▸ Data supplied
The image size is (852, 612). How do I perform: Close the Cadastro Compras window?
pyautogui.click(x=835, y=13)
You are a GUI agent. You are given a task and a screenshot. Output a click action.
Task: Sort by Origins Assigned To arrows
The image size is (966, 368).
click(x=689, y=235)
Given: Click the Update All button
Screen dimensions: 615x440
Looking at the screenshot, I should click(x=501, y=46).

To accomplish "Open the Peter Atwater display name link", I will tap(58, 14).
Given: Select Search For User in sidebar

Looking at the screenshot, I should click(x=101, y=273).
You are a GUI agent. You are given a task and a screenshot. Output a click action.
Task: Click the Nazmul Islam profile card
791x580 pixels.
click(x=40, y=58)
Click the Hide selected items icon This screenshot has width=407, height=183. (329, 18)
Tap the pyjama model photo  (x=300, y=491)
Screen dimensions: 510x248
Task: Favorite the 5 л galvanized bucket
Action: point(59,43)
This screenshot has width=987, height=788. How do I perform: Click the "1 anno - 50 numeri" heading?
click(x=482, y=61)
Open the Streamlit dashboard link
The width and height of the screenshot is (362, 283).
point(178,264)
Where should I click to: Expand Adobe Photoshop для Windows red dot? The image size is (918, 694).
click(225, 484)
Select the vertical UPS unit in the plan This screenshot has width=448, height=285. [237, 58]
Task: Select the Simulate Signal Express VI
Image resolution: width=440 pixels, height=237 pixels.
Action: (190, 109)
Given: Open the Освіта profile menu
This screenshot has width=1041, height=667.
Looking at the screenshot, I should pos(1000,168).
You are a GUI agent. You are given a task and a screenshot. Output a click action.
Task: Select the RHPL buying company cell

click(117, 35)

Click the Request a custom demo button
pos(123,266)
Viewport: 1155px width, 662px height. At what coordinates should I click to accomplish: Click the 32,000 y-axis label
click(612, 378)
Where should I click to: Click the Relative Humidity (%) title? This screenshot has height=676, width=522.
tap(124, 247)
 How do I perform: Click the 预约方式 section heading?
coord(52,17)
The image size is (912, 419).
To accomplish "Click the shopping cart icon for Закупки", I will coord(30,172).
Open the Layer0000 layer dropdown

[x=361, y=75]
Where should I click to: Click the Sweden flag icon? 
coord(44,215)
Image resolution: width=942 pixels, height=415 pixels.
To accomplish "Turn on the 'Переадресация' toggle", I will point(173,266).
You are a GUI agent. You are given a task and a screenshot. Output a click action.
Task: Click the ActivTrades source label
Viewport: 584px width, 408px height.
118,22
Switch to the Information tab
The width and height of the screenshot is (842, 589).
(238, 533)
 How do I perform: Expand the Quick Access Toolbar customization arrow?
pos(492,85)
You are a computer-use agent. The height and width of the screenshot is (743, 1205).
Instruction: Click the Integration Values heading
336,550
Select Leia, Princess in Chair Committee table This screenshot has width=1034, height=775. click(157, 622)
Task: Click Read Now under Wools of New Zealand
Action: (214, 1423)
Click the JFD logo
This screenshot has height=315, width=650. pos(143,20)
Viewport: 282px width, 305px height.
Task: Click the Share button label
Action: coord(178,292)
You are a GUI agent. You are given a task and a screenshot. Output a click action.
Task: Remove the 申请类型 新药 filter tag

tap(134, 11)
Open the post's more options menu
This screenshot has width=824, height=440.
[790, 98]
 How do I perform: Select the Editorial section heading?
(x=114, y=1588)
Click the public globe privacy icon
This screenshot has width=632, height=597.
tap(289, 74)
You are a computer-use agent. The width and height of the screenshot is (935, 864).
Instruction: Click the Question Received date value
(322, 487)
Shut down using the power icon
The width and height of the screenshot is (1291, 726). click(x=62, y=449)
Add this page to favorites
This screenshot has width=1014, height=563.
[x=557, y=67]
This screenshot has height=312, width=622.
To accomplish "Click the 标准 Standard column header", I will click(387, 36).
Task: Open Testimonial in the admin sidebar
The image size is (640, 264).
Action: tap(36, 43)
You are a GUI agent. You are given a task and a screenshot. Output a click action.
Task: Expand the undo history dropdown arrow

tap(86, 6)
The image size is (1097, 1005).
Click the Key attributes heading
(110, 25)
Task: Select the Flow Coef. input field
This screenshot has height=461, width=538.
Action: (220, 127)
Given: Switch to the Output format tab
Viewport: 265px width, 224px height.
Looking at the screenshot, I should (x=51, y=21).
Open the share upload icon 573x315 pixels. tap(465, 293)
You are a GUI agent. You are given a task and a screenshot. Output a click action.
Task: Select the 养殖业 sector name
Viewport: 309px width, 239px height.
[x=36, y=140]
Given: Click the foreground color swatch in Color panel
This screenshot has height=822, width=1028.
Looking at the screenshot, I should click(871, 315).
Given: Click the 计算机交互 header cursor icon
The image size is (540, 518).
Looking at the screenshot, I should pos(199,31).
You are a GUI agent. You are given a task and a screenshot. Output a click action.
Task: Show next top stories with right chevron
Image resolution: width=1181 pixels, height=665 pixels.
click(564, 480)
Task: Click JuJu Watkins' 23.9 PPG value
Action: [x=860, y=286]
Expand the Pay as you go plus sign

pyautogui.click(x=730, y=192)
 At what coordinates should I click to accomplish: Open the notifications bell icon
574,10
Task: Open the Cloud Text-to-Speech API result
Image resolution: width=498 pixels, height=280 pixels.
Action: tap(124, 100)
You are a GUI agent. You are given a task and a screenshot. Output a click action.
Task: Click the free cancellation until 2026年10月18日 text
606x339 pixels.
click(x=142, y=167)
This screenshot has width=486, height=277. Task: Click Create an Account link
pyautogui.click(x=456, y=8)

▸ What you will do
Locate all lines in the listing above with the word "profile" and copy them.

▸ Task response
Task: Click the Nazmul Islam profile card
Given: Open the Освіта profile menu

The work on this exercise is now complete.